**To do**. Continue the passage on fluorescence after its last sentence.

**Exercise text**.
-- Opening Marker --

1852

Fluorescence

George Gabriel Stokes (18191903)

The property of fluorescence was observed as early as the sixteenth century: some water extracts from exotic woods glowed blue around the edges of their containers when exposed to light and viewed from the right angle. Over the next few hundred years, many other substances were found with similar curious properties, including the mineral fluorspar and glass colored with uranium salts. With the discovery of ultraviolet light at the beginning of the 1800s, it became clear that many of these materials were somehow absorbing ultraviolet light’s invisible rays and reemitting visible light instead.

Irish physicist Sir George Gabriel Stokes was the first to work this out (partly by using solutions of quinine, which has a fairly intense blue fluorescence), and he named the property after fluorspar. The mechanism for this glow was not immediately understood, though, because a full treatment needed an understanding of quantum mechanics. We now know that some materials can have some of their electrons excited by absorbing higher-energy radiation, and the excited electrons then fall back to their original ground state by emitting energy in the form of light (almost always light of a longer wavelength, and therefore more visible to us, than what was absorbed).

-- Closing Marker --

**Provided data**.
-- Opening Marker --

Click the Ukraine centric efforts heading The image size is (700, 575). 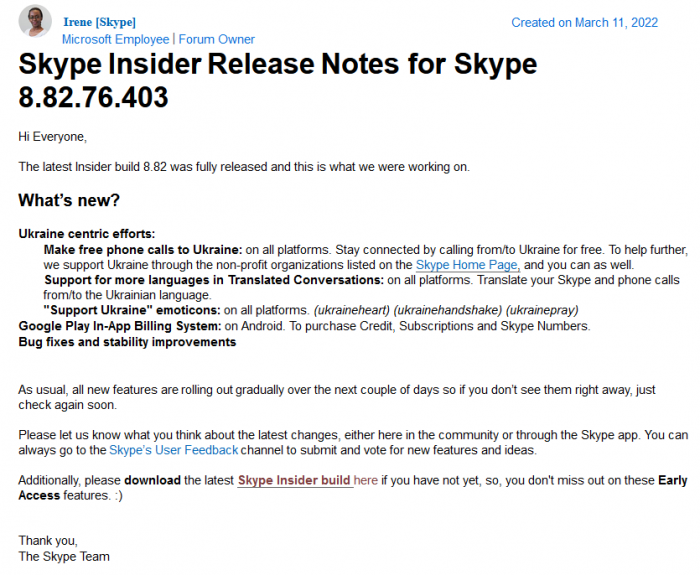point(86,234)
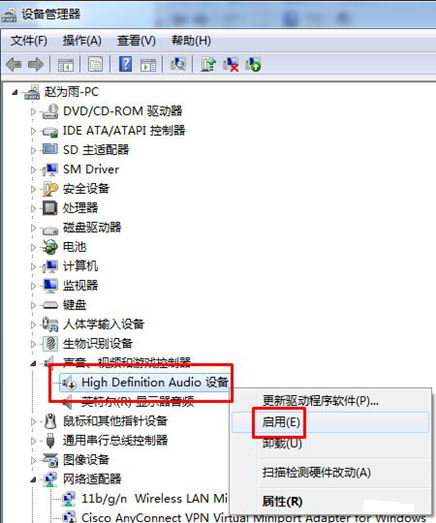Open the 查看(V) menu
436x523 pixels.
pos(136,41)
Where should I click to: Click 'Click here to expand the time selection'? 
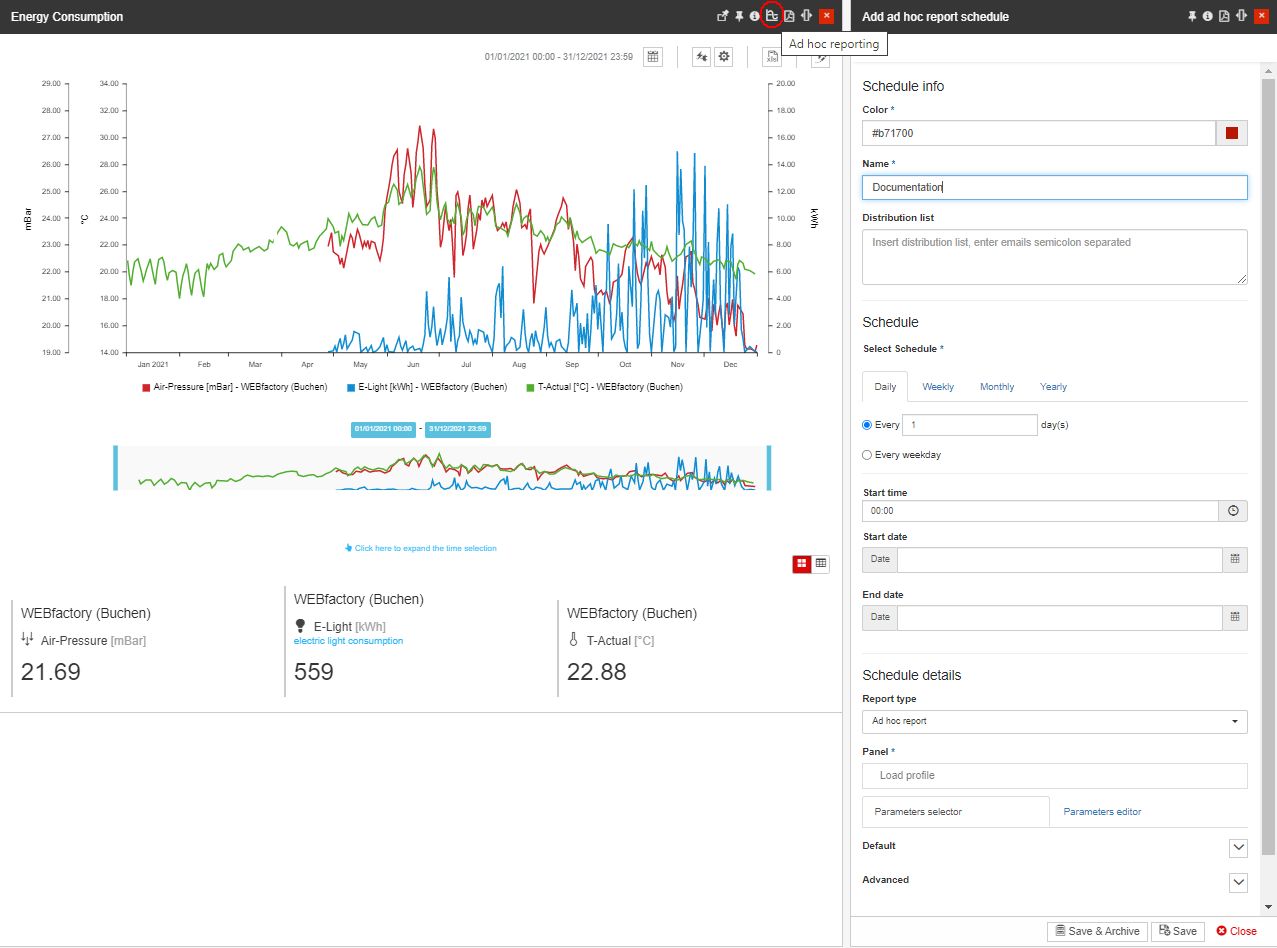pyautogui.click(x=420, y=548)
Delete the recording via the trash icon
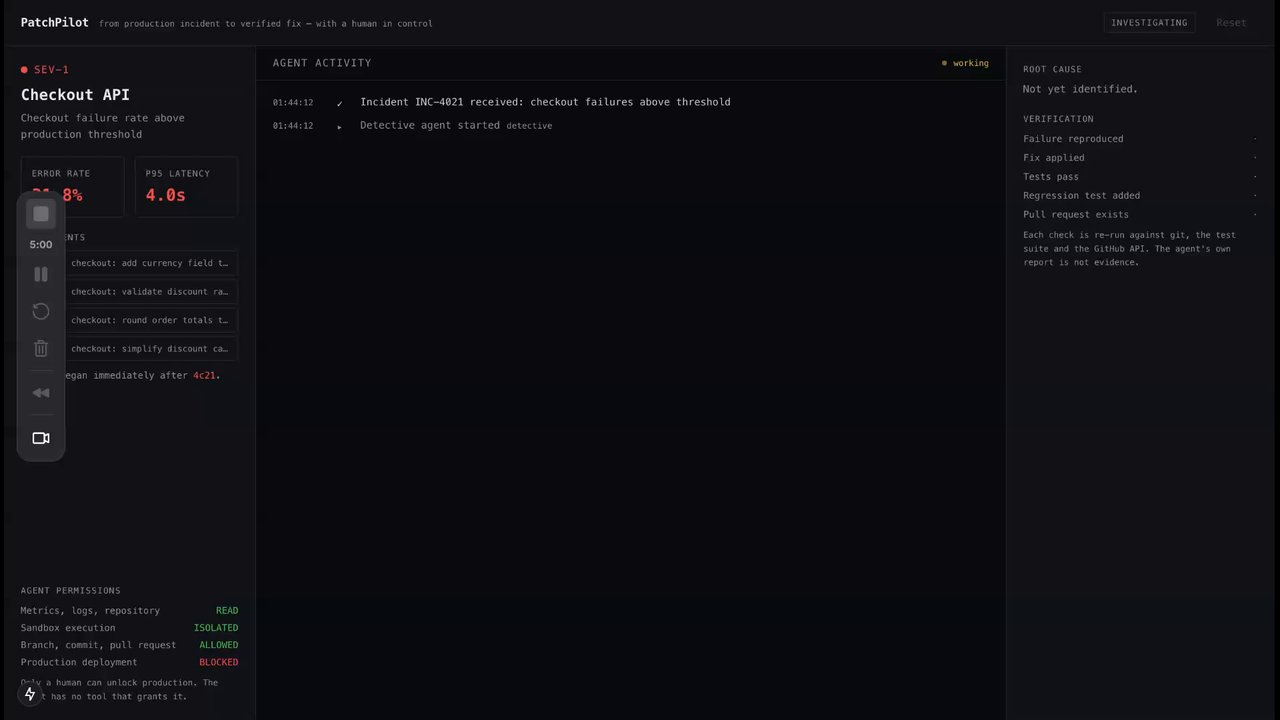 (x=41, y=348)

-- Closing Marker --
-- Opening Marker --

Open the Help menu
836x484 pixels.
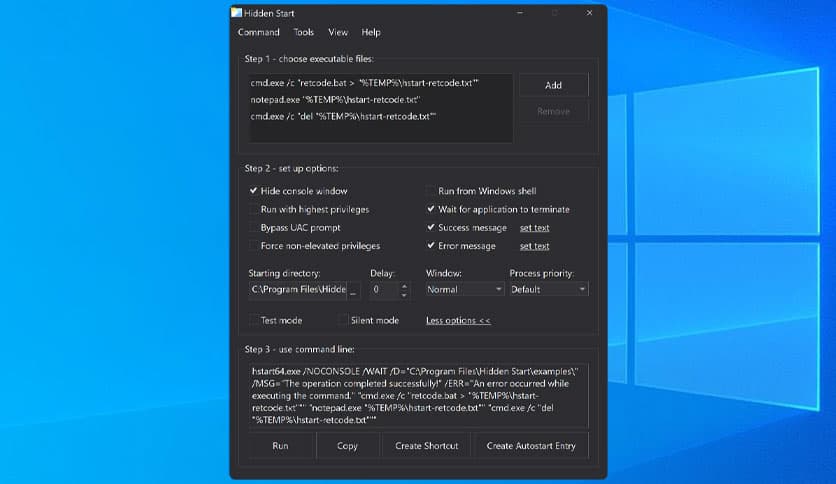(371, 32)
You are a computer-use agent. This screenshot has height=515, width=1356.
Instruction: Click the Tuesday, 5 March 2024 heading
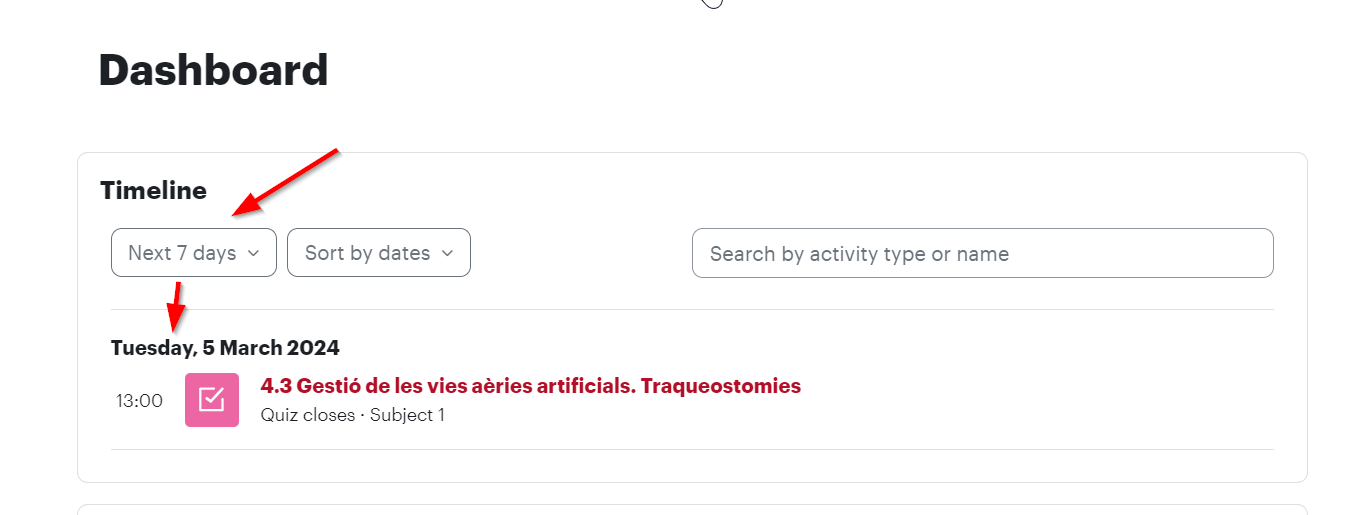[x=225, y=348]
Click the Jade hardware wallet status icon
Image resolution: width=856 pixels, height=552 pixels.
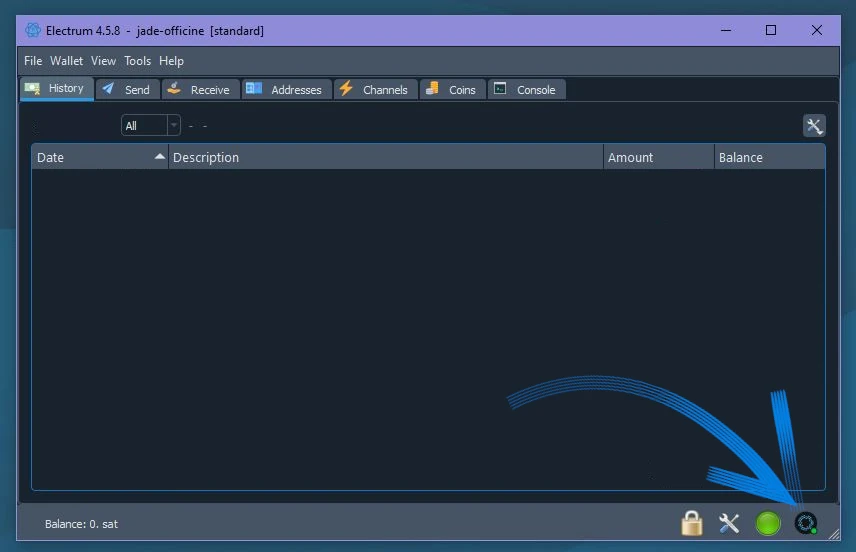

-- Closing Marker --
-- Opening Marker --

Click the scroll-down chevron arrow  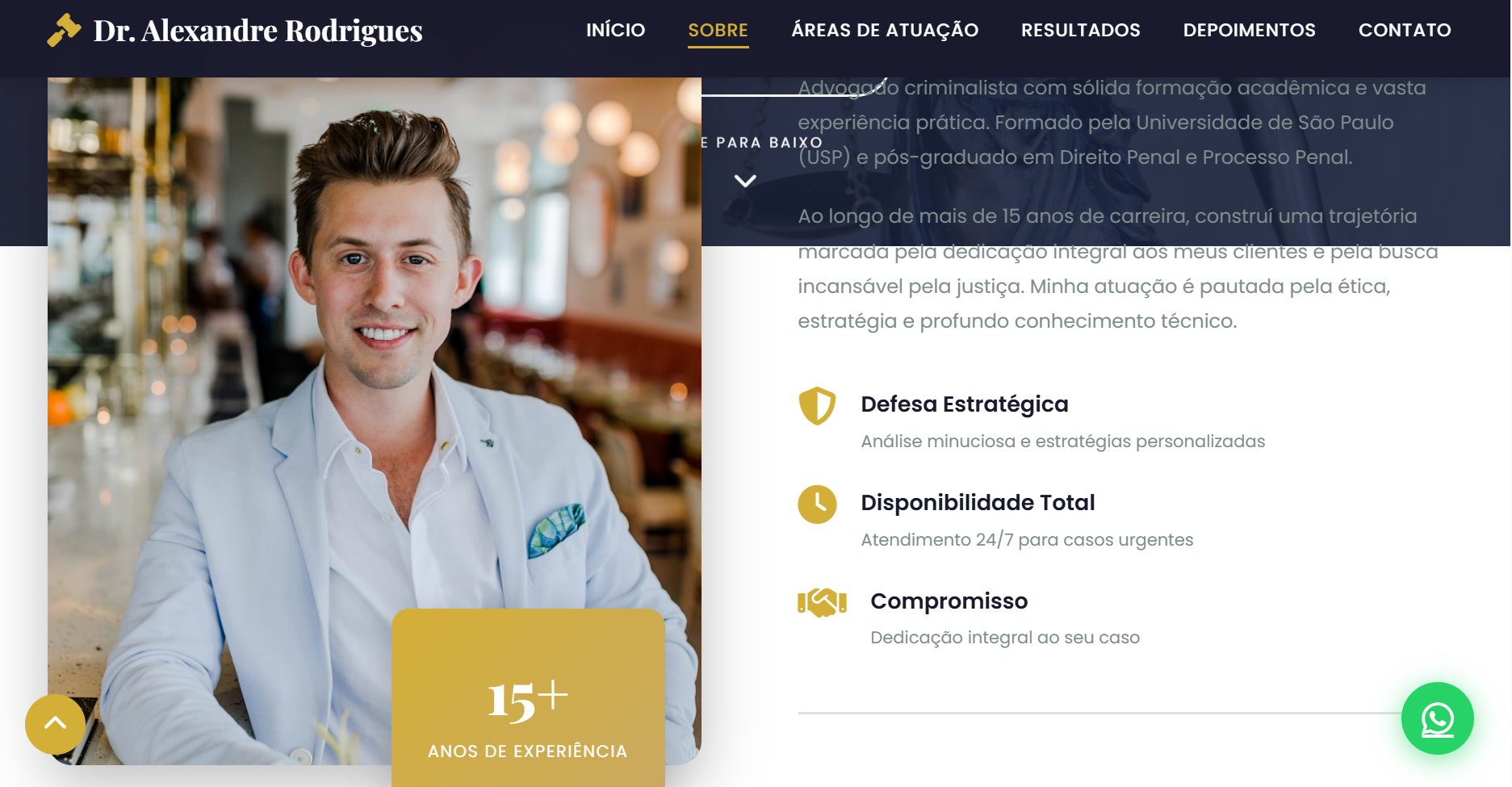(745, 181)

-- Closing Marker --

**Solved exercise**.
Fluorescent compounds abound, and many of them have been made deliberately. Fluorescent dyes are well known for their strangely glowing colors, a result of their producing more visible light than our eyes expect them to be able to. Although it’s probably most common to think of fluorescence in relation to highlighters or orange safety vests, fluorescence is used in biomedical research as well: specific wavelengths are used for excitation and other specific ones are emitted, allowing substances (even inside living cells) to light up on command, completely distinct from their background. Fluorescent labels are even used to mark cancerous tissue in human patients for surgery. Spanning the visible spectrum, these fluorescent molecules have provided huge amounts of information that otherwise would have been hidden.

SEE ALSO Quinine (1631), Luciferin (1957), Green Fluorescent Protein (1962), Click Triazoles (2001)

A collection of fluorescent minerals under ultraviolet light. Some of these are also colorful under ordinary light, but not to this extent!